В середине февраля Эми выступила на BRIT Awards в дуэте с Марком Ронсоном. Она была номинирована на «Британский сингл» с песней «Valerie», однако в итоге ушла ни с чем. Она была пьяна, выступление получилось средненьким, но ей удалось достойно продержаться до конца. Вдобавок она подцепила импетиго – крайне заразную кожную инфекцию, так что ее щеки были заклеены пластырями. Я вновь забеспокоилась о ее падающем весе – виной были вещества, которыми она накачивала свое тело и которые вредили ее иммунитету. На удивление, она стала одержима своим здоровьем, почти дойдя до ипохондрии. Она постоянно жаловалась на сухость в горле, простуду или боли в животе – но это не мешало ее разрушительным привычкам. Как фармацевт я всегда следила за своим здоровьем, но Эми словно не видела связи между своими болячками и образом жизни.
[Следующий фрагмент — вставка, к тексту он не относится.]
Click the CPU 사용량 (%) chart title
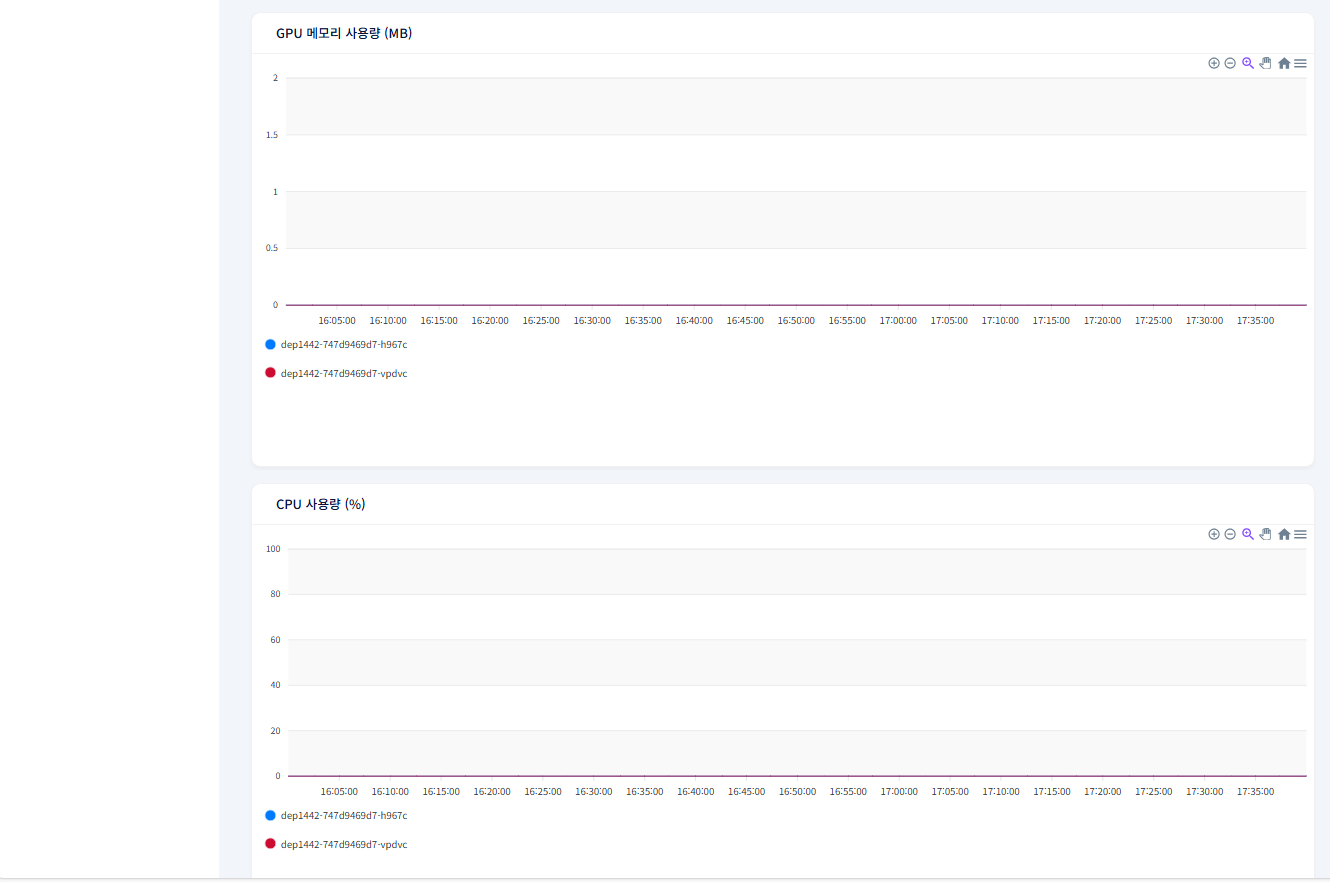(320, 504)
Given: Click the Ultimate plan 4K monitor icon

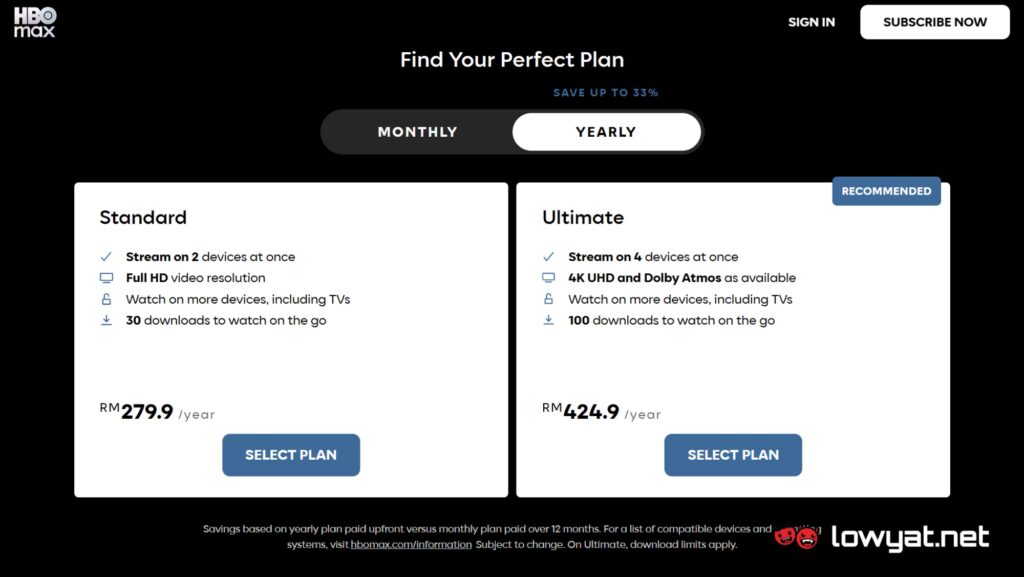Looking at the screenshot, I should pyautogui.click(x=549, y=278).
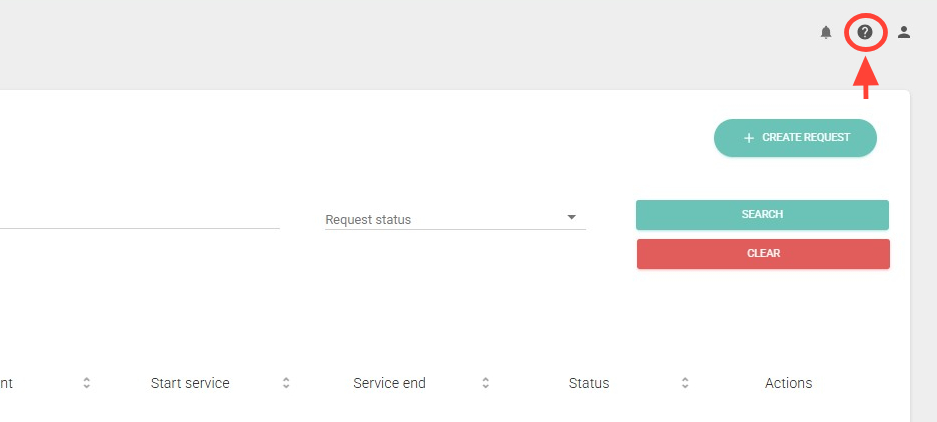Click the Actions column header
This screenshot has height=422, width=937.
[x=788, y=383]
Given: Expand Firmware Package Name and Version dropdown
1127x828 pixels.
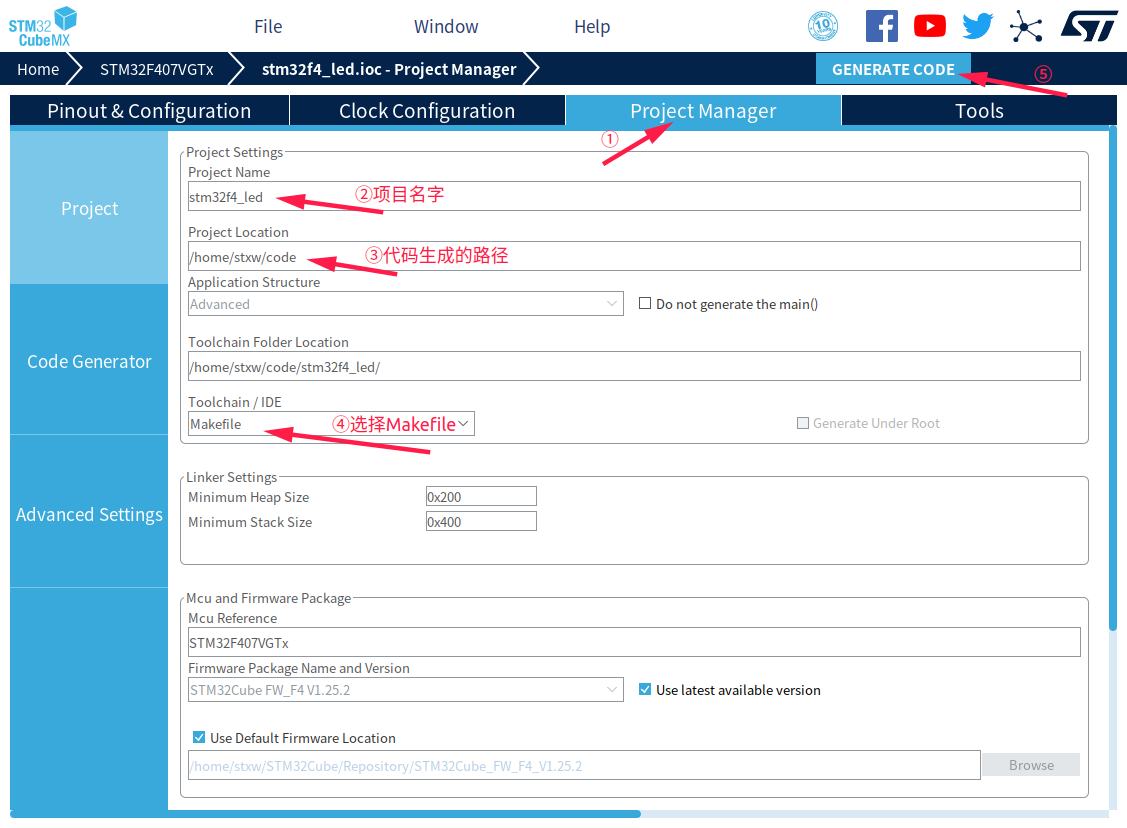Looking at the screenshot, I should (x=405, y=690).
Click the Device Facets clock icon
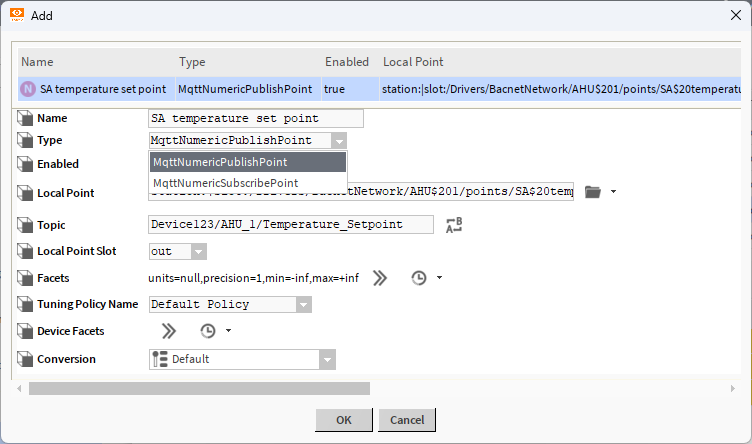 208,331
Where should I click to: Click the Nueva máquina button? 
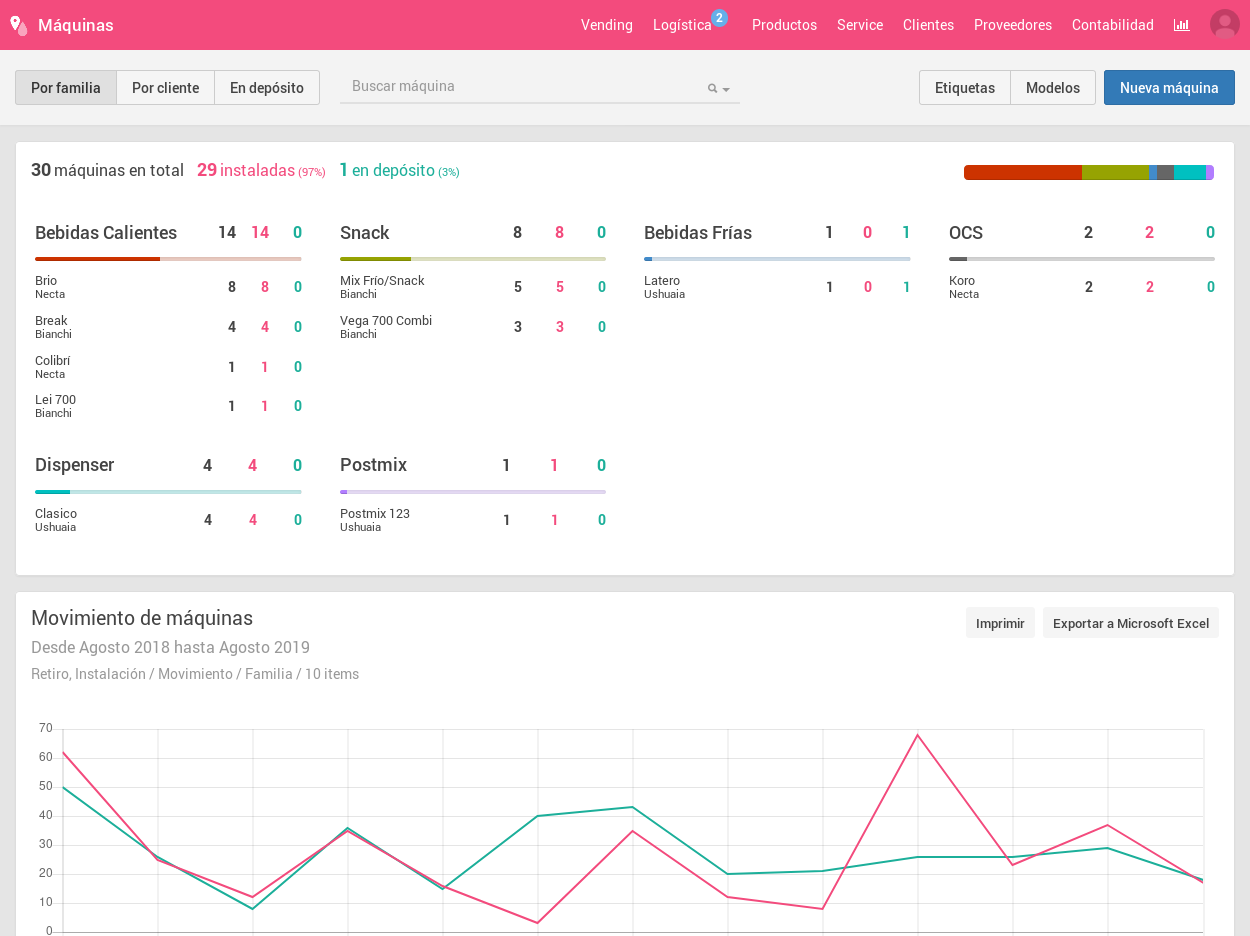coord(1168,88)
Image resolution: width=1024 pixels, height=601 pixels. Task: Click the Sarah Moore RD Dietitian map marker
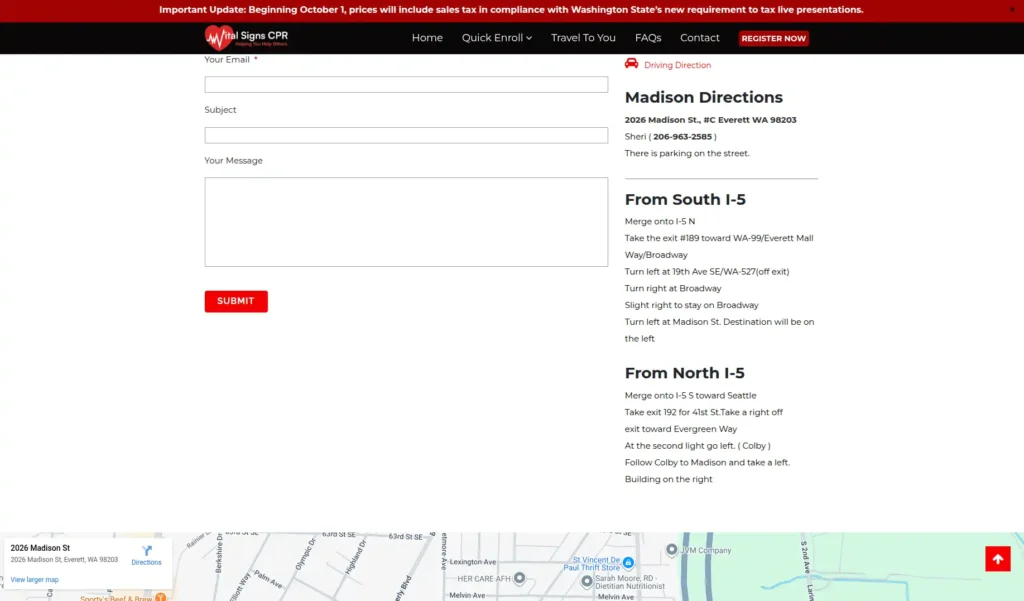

В марте Эми переехала из Джеффрис-Плейс в дом за углом, Провс-Плейс, который, насколько я знаю, она арендовала у солиста The Specials Терри Холла. Она очень ждала этого, и мне кажется, что переезд был очередным этапом ее поиска подходящего места для трезвости. Лично я не считала постоянные скитания спасением – Эми нужно было разобраться во внутренних причинах своей зависимости, – но все же я наделась, что переезд внесет свою лепту. Хоть мы и не всегда понимали логику ее действий, она знала, что делала, и настаивала на этом.
Вскоре после ее переезда в Провс-Плейс я пришла навестить ее. Она выглядела лучше, чем за все последние недели, и, как только я перешагнула порог, она тут же указала пальцем на гараж, перестроенный под спальню для гостей, с личной ванной.
«Это твоя комната, мам», – сказала она, и я рассмеялась.
«В моем доме тоже всегда есть место для тебя», – ответила я, обнимая ее. В душе я понимала, что она не примет это приглашение.
Я сомневалась, что новый дом подарит ей необходимое уединение, учитывая рой фотографов под дверью. Однако этот привал оказал на нее хоть и краткосрочный, но благотворный эффект. Вскоре она рассказала Митчеллу, что хочет очиститься. Она не хотела ложиться в больницу, предпочитая домашнюю детоксикацию. Эми было важно везде ощущать комфорт, и с ее деньгами она могла себе это позволить.
Доктор Эттлингер и его партнер доктор Кристина Ромет руководили детокс-программой, а две медсестры работали посменно, наблюдая за медикаментозным обеспечением Эми. В этот раз вместо «Субутекса» решили использовать метадон, но для начала программы Эми требовалось оставаться трезвой на протяжении нескольких часов.
Эми провалила попытку, не успев начать. Перед началом лечения она курила героин, что сделало прием препаратов невозможным. Мне было жалко медсестер. Они пытались делать свою работу, и лишь богу известно, как сложно бывает с Эми. Ни семья, ни врачи больше не могли ничего сделать. Лишь сама Эми в конце концов могла принять решение.